During that time, at least 50 homicides were reported on Pine Ridge, cases tribal leaders want resolved. They include:
Leo Wilcox, a tribal councilman, who law enforcement officials said froze to death after his car broke down in 1973. “We do not believe it,” Gerald Big Crow said.
Oglala Sioux Tribe Judiciary Committee Chairman James Toby Big Boy’s brother Marvin, killed in a 1960 beating. “We didn’t find him until the snow melted, and nothing came of it,” James said.
Buddy Lamont was shot at a roadblock near Wounded Knee in 1973. No charges were filed.
In 1974, John S. Moore was found with stab wounds in the neck and face. His death was ruled a suicide.
And others, including a girl who was raped and left in a grove of trees, a man killed in a snowbound home and a young man whose body was dumped in a trash barrel.

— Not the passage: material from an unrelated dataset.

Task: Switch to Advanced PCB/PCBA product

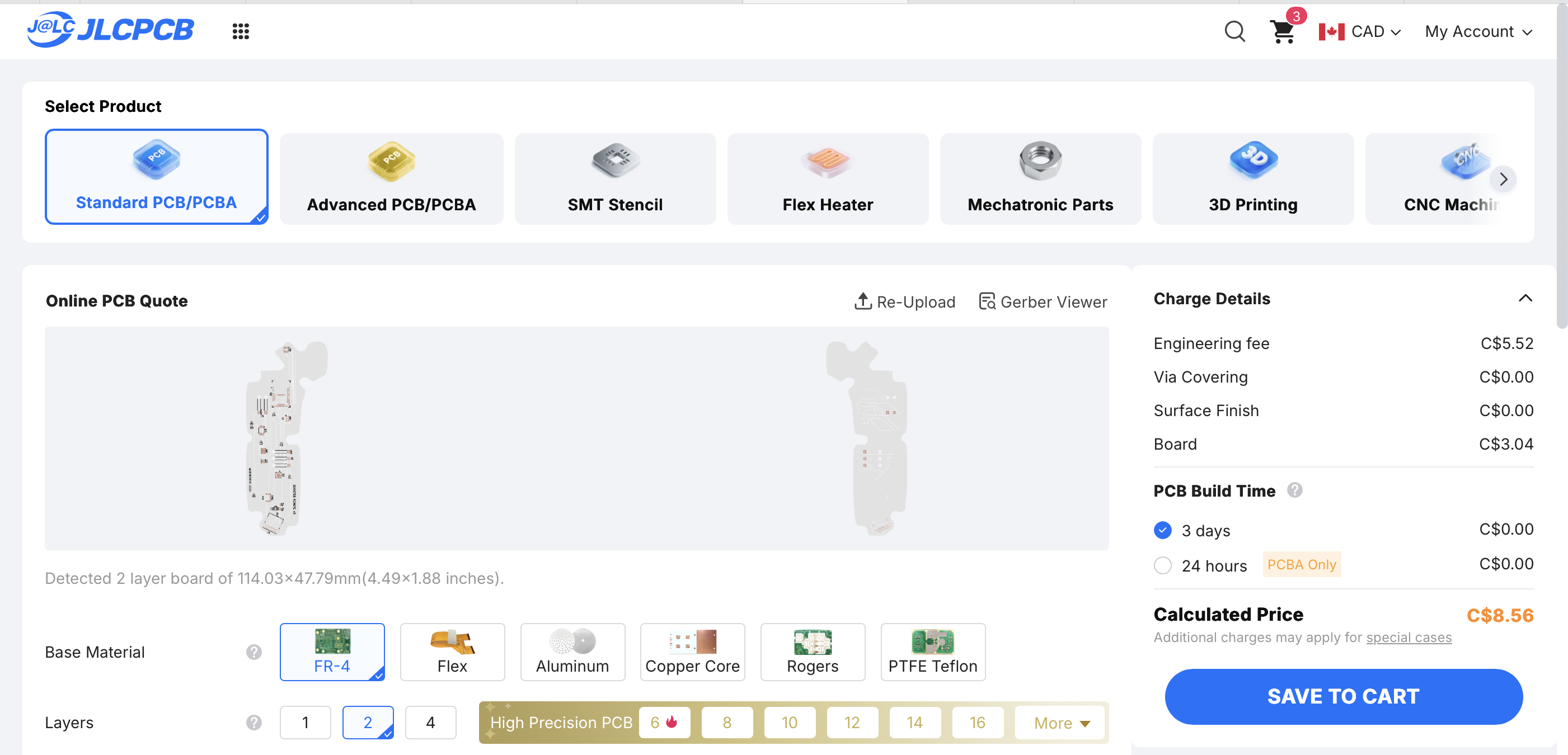Action: point(391,179)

Johnson has emerged as a strong advocate for many reservation families as they mail, email and text potential leads to his office. Private attorneys provide him legal documents with new details about old homicides.

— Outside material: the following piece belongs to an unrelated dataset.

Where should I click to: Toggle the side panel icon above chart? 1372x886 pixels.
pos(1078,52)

He also chairs the Department of Justice’s Native American Issues Subcommittee, and dresses in blue jeans and a starched white shirt, the curve of a tobacco tin embedded in his hip pocket — all an easy fit in Indian Country. Yet as someone who appears ambitious — his father is Sen. Tim Johnson, D-S.D. — failure to solve any of the cases could carry political risks. Indeed, he cautions that his review may not bring arrests either.
“I won’t make everybody happy,” he told the tribe’s judiciary committee members. “There may be nothing we can do in a lot of these cases.”

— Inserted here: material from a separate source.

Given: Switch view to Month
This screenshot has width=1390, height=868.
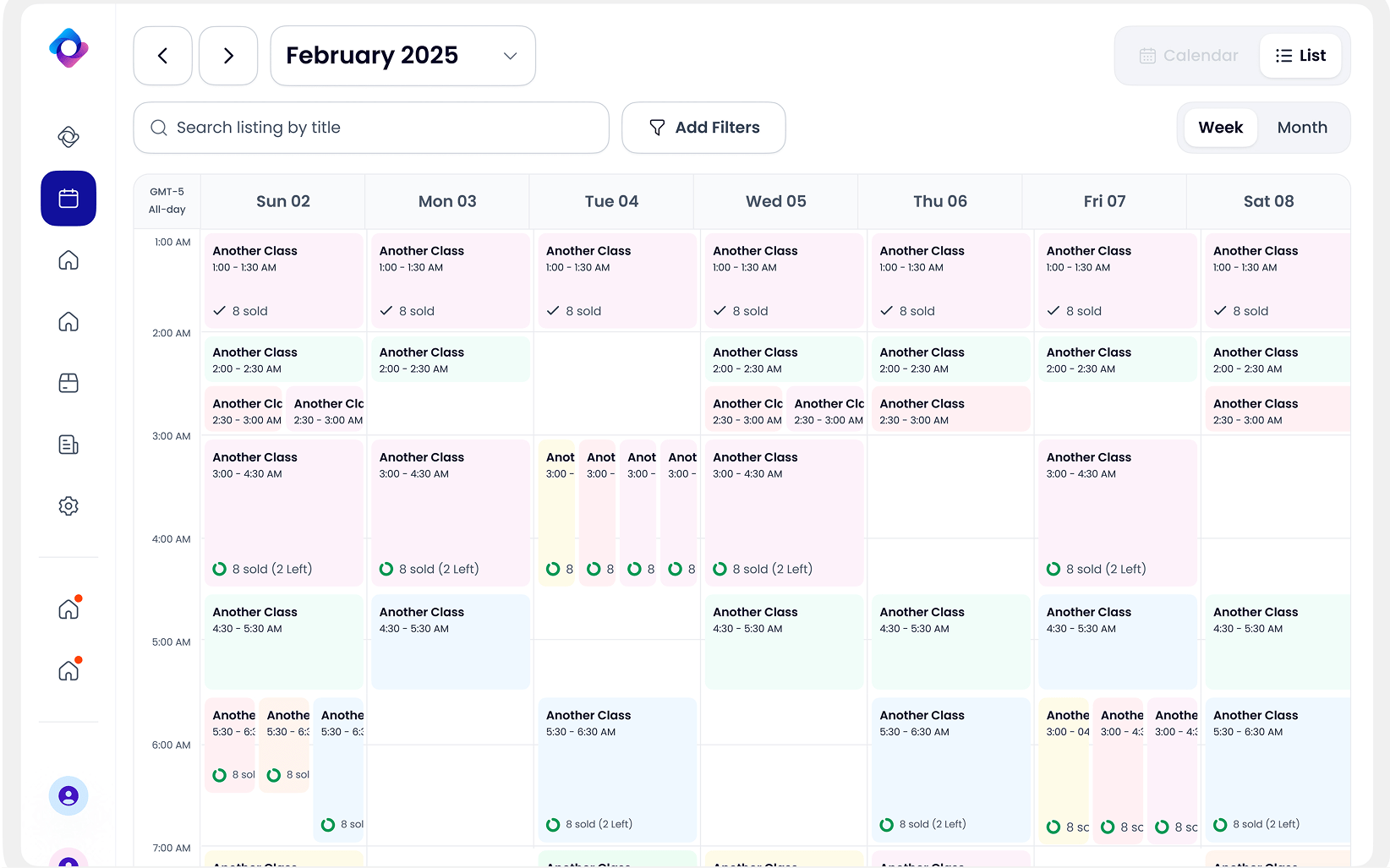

But his first assistant U.S. attorney, Randolph J. Seiler, said one case already shows promise. An 11-year-old girl was killed and a “person of interest” has been located in a penitentiary on unrelated charges. Seiler declined to discuss specifics but added with a smile, “A fresh set of eyes brings new hope.”
At FBI regional headquarters in Minnesota, Kyle Loven, chief FBI division counsel and a special agent, said the bureau stands by its 2000 review of 57 cases, though none resulted in new arrests.
That review came after the South Dakota Advisory Committee to the U.S. Commission on Civil Rights was “sufficiently impressed” about reservation complaints and forwarded 57 names to the FBI. Agents launched a review and sent a brochure back to Pine Ridge saying that “our records” show most of the cases either brought a conviction or were accidental deaths, suicides or other causes. Fifteen cases were declared “unsolved murders known to the FBI and remain under investigation.”
“Absent any new information,” Loven said in a recent interview, “we weren’t going to open up any of these closed investigations.”
But Jane Turner, a former FBI agent who handled reservation cases, said teams of agents should have been dispatched to Pine Ridge searching for new witnesses and evidence. “Nobody went out to Indian Country,” she said. “If they had, they would have opened some cases.”
Many on Pine Ridge want justice at long last, even if only one case is solved. Peltier, locked away for killing the two FBI agents in 1975, said in an email that he hopes Johnson’s “independent investigation” heals old wounds from the unrest of the 1970s.
“We never knew who we could trust,” he said, “and many people died in that bitter time.”